Contemporary evidence supports the conclusion that epidural analgesia may significantly improve outcomes. A large metaanalysis [27] showed reduced mortality with epidural analgesia compared with general anesthesia, and a reduction in venous thromboembolism, myocardial infarction, respiratory depression, and renal failure. A study [28] on hip fracture surgery revealed reduced mortality with regional anesthesia. Another large study [29] of more than 259,000 patients indicated improved survival with epidural anesthesia particularly in orthopedic surgery. Epidural catheters placed for surgery also can be used for postoperative analgesia. Epidural analgesia may also contribute to improved mortality [30] and fewer pulmonary complications [31]. This latter effect may be the result of needing fewer opiates postoperatively or needing fewer neuromuscular blocking drugs during surgery. Residual neuromuscular blockade has been demonstrated to occur frequently at the end of surgery [32] and has been implicated in compromising pulmonary function [33, 34].

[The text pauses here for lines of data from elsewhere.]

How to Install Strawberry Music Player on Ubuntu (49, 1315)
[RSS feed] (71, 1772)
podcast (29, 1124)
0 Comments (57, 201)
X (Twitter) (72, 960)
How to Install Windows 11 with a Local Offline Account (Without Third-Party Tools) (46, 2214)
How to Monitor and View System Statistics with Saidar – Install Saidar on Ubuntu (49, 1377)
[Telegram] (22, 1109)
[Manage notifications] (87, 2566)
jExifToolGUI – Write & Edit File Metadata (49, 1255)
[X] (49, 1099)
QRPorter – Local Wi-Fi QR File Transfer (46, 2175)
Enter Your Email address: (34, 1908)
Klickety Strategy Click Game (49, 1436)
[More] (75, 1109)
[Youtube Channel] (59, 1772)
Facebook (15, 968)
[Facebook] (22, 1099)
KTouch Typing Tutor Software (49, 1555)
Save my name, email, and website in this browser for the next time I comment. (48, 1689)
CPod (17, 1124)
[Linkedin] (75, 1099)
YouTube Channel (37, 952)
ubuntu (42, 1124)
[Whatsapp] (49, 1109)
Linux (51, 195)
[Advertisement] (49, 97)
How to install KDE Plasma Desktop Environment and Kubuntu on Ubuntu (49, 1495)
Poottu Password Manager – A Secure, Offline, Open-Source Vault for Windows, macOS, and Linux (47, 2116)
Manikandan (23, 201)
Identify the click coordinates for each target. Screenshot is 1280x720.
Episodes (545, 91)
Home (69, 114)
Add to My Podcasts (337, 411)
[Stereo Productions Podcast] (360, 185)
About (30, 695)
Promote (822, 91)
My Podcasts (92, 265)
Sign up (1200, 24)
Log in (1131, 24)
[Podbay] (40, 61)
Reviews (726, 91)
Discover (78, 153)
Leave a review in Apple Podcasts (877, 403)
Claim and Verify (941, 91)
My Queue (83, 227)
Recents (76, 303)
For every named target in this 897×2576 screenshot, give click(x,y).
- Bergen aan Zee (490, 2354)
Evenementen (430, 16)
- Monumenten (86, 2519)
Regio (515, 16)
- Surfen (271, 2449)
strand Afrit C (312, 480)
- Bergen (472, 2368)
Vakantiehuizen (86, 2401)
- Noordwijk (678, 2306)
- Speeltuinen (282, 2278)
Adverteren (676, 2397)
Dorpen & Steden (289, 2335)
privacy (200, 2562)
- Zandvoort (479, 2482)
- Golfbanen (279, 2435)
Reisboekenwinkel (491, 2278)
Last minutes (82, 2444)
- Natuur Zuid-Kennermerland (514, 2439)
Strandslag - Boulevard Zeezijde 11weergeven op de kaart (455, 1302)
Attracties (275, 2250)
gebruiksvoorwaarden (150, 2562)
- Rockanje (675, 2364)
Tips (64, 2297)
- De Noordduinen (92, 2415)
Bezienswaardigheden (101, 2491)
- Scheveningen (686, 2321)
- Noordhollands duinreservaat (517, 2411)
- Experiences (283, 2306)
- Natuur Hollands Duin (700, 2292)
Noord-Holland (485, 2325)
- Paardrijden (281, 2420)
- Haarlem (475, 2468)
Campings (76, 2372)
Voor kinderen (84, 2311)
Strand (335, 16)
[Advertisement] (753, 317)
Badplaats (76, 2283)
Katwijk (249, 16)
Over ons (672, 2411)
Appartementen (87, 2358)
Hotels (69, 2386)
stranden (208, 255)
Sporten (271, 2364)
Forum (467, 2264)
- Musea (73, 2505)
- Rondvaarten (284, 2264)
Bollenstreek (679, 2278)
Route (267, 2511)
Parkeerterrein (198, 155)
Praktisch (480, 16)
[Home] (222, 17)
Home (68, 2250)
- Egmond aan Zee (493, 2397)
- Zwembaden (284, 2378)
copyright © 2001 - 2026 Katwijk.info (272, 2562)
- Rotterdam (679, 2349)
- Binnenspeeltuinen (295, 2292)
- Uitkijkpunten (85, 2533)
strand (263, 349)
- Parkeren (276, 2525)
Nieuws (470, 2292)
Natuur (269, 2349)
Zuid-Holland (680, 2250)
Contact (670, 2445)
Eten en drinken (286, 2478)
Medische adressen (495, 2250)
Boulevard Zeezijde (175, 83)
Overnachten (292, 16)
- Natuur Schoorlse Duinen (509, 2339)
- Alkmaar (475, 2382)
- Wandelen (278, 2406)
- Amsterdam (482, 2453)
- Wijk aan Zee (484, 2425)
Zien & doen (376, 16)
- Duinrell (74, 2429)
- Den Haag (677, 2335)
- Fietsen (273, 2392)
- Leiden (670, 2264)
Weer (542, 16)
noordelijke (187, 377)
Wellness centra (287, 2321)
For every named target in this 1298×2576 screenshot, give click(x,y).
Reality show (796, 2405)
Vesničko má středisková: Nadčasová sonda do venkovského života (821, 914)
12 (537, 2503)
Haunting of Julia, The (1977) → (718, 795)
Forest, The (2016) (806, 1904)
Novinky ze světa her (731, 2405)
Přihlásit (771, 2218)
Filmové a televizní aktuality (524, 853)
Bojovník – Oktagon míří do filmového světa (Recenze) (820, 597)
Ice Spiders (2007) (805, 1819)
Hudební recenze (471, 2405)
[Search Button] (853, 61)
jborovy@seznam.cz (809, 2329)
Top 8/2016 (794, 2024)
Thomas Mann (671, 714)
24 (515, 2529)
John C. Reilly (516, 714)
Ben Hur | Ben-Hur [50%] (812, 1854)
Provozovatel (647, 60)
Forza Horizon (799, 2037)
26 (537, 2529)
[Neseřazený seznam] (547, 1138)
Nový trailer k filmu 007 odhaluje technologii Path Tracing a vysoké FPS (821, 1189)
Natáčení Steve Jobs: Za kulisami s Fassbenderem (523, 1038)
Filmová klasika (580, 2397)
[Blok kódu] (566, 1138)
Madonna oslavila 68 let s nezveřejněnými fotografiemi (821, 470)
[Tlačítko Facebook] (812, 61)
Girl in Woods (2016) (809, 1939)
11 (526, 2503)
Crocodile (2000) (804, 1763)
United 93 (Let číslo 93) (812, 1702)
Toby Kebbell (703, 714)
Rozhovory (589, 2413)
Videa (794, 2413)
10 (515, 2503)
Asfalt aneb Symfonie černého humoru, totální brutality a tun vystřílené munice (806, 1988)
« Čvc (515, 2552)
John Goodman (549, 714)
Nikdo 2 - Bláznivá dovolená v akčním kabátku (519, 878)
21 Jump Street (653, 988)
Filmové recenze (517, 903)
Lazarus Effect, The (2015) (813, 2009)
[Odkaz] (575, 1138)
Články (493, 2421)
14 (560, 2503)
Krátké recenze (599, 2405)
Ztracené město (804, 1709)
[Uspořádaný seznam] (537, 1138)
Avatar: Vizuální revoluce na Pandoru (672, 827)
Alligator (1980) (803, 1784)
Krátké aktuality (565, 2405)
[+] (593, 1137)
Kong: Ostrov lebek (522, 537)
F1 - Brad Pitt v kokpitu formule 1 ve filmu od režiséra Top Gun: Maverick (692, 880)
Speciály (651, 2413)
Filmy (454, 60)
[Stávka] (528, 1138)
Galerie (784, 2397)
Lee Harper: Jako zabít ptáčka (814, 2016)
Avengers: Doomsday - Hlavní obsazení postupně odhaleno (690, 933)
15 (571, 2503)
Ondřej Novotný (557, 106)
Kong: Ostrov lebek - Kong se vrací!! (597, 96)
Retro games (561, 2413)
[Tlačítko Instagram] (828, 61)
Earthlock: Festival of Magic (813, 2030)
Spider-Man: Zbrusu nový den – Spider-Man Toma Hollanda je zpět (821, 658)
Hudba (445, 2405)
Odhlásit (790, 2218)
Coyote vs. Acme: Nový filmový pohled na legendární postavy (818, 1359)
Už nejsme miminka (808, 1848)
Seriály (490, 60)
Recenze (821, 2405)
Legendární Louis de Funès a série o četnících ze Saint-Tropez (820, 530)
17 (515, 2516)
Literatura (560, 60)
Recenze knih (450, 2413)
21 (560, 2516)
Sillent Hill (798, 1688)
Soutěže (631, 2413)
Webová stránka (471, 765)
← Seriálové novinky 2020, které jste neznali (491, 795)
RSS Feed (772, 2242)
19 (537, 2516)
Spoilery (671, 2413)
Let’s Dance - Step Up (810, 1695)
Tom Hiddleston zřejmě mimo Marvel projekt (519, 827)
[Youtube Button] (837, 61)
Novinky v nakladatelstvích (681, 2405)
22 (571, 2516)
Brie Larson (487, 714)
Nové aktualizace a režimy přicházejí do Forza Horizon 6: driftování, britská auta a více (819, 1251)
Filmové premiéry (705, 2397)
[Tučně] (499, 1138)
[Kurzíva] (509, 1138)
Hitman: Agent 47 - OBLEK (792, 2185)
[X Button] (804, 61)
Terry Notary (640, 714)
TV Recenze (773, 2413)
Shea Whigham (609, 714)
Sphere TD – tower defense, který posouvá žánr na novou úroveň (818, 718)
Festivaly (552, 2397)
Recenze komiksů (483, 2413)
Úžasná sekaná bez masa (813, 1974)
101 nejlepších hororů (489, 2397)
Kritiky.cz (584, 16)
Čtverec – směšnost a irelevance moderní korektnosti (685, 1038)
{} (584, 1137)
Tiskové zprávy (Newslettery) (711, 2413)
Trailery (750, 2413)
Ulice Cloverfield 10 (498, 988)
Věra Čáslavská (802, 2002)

Placement of an epidural catheter in these patients can be challenging. Positioning a patient with a painful pelvic fracture for an epidural usually requires sedation and analgesia. The American Society of Regional Anesthesia cautions against the placement of epidurals in sedated patients [35, 36]. They suggest that a patient’s ability to report pain as a result of needle proximity to nerves is impaired by sedation and may lead to increased risk of nerve injury. Although no data are offered to support this position, it is probably prudent to have patients as awake as possible to report paresthesias during placement. However, the benefits of using lumbar epidurals are probably sufficient to outweigh any associated risks, regardless of the level of sedation or anesthesia required for comfortable patient positioning for access.